Five years ago — yes, five — I actually published on this blog a four-post series that explored the reasons I wrote. I called the posts, “The Whys and Wherefores of It.” (See Parts 1, 2, 3 and 4.) This time I enrolled in a course over at Blogging University, and Day One has me facing that question again: Why do I write?
I’ve decided to answer the question on free-write mode, and later compare the consequent post to the ones I wrote in 2011.
I write because I believe I have something to say that is worth “putting on paper,” so to speak, and possibly even worth reading by others.

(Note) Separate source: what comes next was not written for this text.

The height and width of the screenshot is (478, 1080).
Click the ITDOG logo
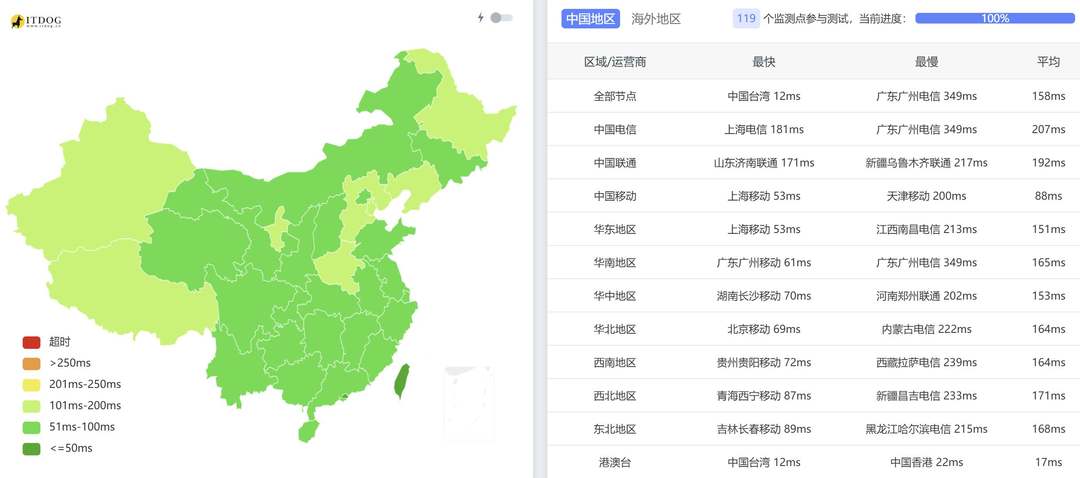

I write because it’s therapeutic to me to document my thoughts, and helpful (on top of being nostalgic), cathartic, even, to be able to read and relive later the way my younger self processed and understood things and life. Recording myself through writing is in itself a way for me to thresh out and make sense of my world. By my writings, too, I am able to chronicle and track my growth as a person.

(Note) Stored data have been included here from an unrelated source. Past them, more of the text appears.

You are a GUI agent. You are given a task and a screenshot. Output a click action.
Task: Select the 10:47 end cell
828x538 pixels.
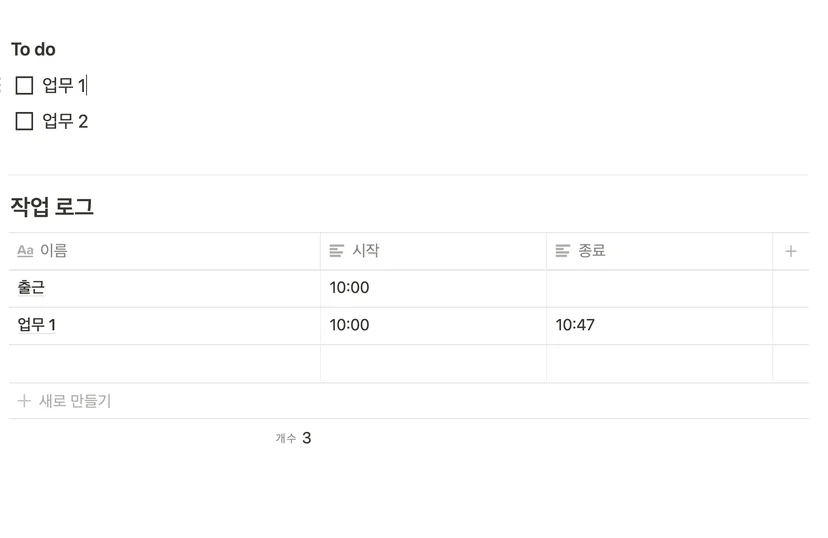coord(660,326)
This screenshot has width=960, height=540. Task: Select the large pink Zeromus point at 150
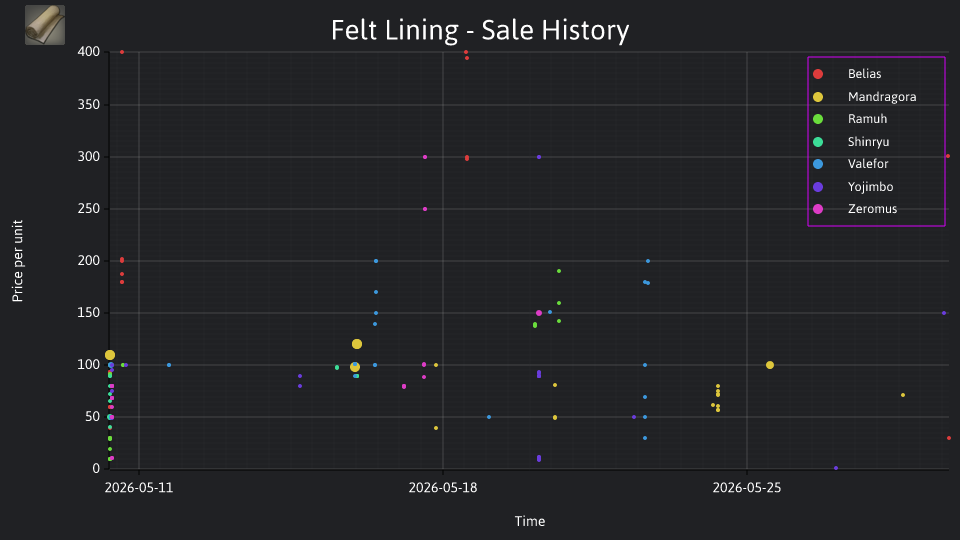coord(539,313)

I write because I simply love putting words next to each other, I love weaving small and big pieces of me through words, and I love how with the right words I am able to create material that is of consequence to me and that may reach and affect another human being (in a positive way, I hope).

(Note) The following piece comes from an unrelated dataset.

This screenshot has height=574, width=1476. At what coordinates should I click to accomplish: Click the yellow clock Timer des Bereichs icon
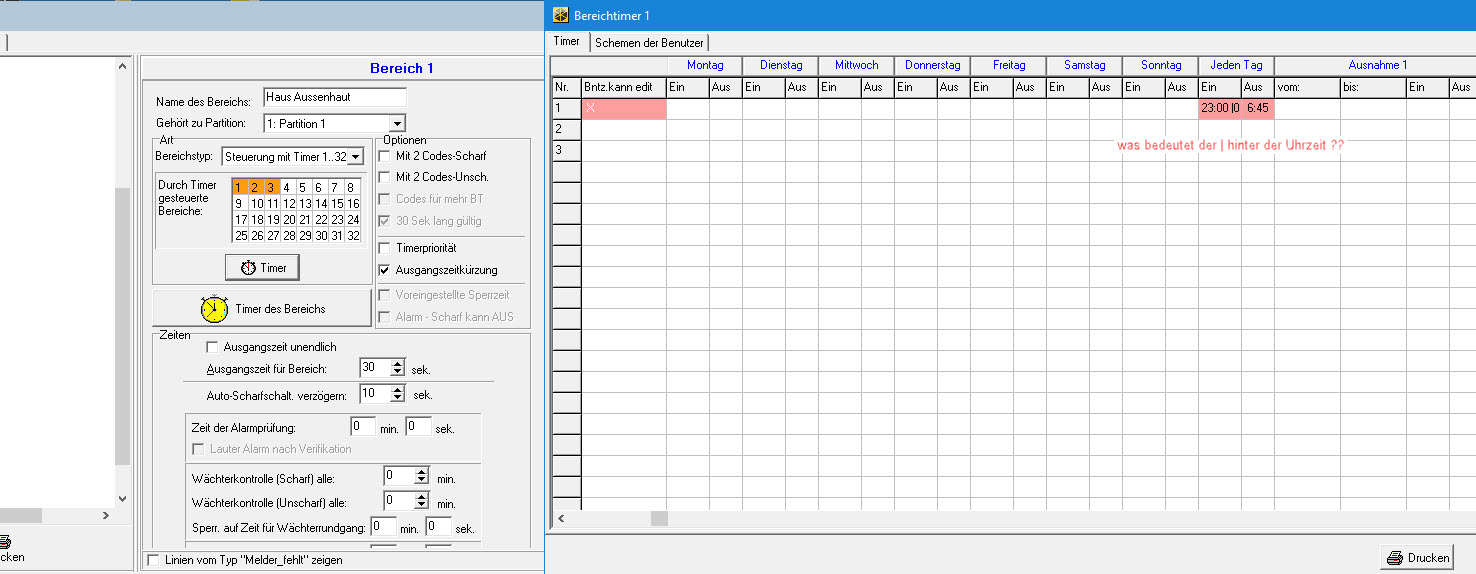(x=214, y=309)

I write because I need to.
I write because I believe I actually express myself much better in writing than in speech. I am hardly articulate, am not a good conversationalist, not a quick thinker who can spew witticisms at the snap of my fingers. I can write without inhibition about how I think and feel about anything, though. In writing I can dive into the farthest recesses of my introspection and return to the surface with pearls I never even realized had been forming. Or something of the sort.
I am my truest self when I write. So I simply cannot not do it.